> [PARTS OF THE EXERCISE]
1. In the entries, rewrite the part that opens with the line containing "Identify the location of Submit." and closes with the line containing "The height and width of the screenshot is (1080, 1920). Describe", putting "pair of numbers" in place of "coordinate pair" and keeping everything else the same.
2. Pick up the forum thread about the knitted dress pattern where it stops, and continue it.

+++ PAGE

# A pretty pattern I've come across.



## bettyirene (Apr 5, 2012)

http://www.abc-knitting-patterns.com/1090.html


----------



## HandyFamily (Sep 30, 2011)

I wonder if it holds form for long... I mean, it looks really heavy... beautiful though.


----------



## mamalava (Apr 26, 2014)

I like that! Thanks for sharing!


----------



## bettyirene (Apr 5, 2012)

HandyFamily said:


> I wonder if it holds form for long... I mean, it looks really heavy... beautiful though.


I guess it could be done in a "lighter-weight" yarn.


----------



## Hilary4 (Apr 26, 2012)

That is very pretty - and a powerful lot of knitting!


----------



## In Memory of Scottybear (Sep 20, 2011)

Thanks for the link Betty. Unfortunately I don't have the figure for it.


----------



## kiwiannie (Jul 30, 2011)

Very pretty thanks for the link.


----------



## jojo111 (Aug 2, 2014)

That's lovely. I wish I had the patience to make that for myself.


----------



## run4fittness (May 22, 2011)

Nice! Not something I would wear but might make if asked to.


----------



## willi66 (Aug 30, 2012)

Very pretty


----------



## Moondancermel (Nov 18, 2012)

Interesting. not sure if I would wear it but could make a short version for a top.


----------



## JoyceinNC (Oct 28, 2011)

It's a beautiful pattern - shame I don't have the figure to wear something like this. 

About the weight of the dress- I've recently learned the difference between worsted and spun yarns. Spun yarns are supposed to be lighter in weight, so would probably work out better for this dress than worsted. Other than that, think I would head for a good quality acrylic for this since it doesn't tend to "grow" as you wear it. The pattern calls for cotton which I would definitely avoid. Everything I've ever knit or crochet in cotton has stretched in length and become too clingy. In the U.S., many yarns have a yarn weight symbol with a number in it, usually 0-6. Red heart super saver is usually a 4, much of what is labeled for babies is a 3. I would try the yarn weight 3 for this.

++++++
+++ RECORDS PROVIDED

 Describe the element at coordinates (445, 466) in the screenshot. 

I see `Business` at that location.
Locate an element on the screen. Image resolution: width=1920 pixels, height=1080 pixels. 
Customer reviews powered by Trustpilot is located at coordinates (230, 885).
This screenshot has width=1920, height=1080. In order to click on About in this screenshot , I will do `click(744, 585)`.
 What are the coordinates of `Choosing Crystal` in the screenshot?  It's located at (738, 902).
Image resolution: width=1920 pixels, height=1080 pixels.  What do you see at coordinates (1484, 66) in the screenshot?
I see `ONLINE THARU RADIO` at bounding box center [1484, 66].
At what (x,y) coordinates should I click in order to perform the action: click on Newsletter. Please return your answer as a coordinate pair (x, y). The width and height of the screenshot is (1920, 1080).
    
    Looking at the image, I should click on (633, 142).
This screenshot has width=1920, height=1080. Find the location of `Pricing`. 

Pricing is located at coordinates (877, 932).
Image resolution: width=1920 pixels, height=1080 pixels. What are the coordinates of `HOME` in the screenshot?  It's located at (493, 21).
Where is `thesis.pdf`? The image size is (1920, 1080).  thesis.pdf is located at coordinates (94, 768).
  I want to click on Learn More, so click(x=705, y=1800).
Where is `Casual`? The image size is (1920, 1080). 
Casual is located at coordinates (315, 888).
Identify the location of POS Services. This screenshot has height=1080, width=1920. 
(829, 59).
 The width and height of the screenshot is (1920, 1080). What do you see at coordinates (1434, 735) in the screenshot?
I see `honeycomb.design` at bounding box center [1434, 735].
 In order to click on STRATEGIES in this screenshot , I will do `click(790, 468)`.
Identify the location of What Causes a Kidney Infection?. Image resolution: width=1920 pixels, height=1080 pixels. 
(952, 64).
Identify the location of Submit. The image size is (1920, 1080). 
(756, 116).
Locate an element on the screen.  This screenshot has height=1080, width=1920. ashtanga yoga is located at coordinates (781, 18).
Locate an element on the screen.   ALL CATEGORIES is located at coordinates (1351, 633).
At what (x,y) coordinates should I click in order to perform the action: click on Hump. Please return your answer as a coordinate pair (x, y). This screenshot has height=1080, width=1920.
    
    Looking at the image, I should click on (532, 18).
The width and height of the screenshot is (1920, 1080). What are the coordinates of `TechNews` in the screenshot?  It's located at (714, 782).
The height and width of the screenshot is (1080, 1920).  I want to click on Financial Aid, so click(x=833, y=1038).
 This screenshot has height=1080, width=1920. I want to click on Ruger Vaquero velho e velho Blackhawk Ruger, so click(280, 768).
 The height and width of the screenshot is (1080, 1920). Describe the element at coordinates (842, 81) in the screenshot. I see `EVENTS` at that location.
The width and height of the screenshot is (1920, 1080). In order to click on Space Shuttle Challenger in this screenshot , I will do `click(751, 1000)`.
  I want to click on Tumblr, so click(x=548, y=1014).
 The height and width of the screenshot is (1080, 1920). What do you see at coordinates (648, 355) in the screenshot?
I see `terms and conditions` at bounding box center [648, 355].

++++++

> [RESULTS BY TASK]
1.
Identify the location of Submit. The image size is (1920, 1080). 
(756, 116).
Locate an element on the screen.  This screenshot has height=1080, width=1920. ashtanga yoga is located at coordinates (781, 18).
Locate an element on the screen.   ALL CATEGORIES is located at coordinates (1351, 633).
At what (x,y) coordinates should I click in order to perform the action: click on Hump. Please return your answer as a pair of numbers (x, y). This screenshot has height=1080, width=1920.
    
    Looking at the image, I should click on (532, 18).
The width and height of the screenshot is (1920, 1080). What are the coordinates of `TechNews` in the screenshot?  It's located at (714, 782).
The height and width of the screenshot is (1080, 1920).  I want to click on Financial Aid, so click(x=833, y=1038).
 This screenshot has height=1080, width=1920. I want to click on Ruger Vaquero velho e velho Blackhawk Ruger, so click(280, 768).
 The height and width of the screenshot is (1080, 1920). Describe the element at coordinates (842, 81) in the screenshot. I see `EVENTS` at that location.

2.
Wonder if a shorter length would work? Maybe a tunic or knee length dress?


----------



## Earnie (Aug 8, 2012)

Very pretty. By the time I would finish it, I would be a different size.


----------



## Kittyjean (Sep 7, 2013)

Thank you for a very nice share! I was trying to make something along that style but with long sleeves and a cowl. I am thinking this pattern would adapt to that very nicely!


----------



## Granana48 (May 5, 2014)

Nice looking dress!


----------



## Crochet dreamin' (Apr 22, 2013)

Earnie said:


> Very pretty. By the time I would finish it, I would be a different size.


 :XD: :thumbup:


----------



## henhouse2011 (Feb 20, 2011)

MANY YEARS AGO MY BEST FRIEND'S MOTHER KNIT HER A BEAUTIFUL DRESS. IT FIT HER PERFECTLY I WAS THREE INCHES TALLER AND TWENTY POUNDS LESS. IT FIT ME PERFECTLY ALSO. WHAT SHE TOOK UP IN WIDTH STRETCHED TO FIT MY LENGTH BUT BECAME SMALLER TO FIT MY WIDTH. i WOULD USE A HARD FINISH YARN WITHOUT A LOT OF STRETCH. LAY FLAT TO STORE. IT IS A BEAUTIFUL DRESS.


----------



## bettyirene (Apr 5, 2012)

JoyceinNC said:


> It's a beautiful pattern - shame I don't have the figure to wear something like this.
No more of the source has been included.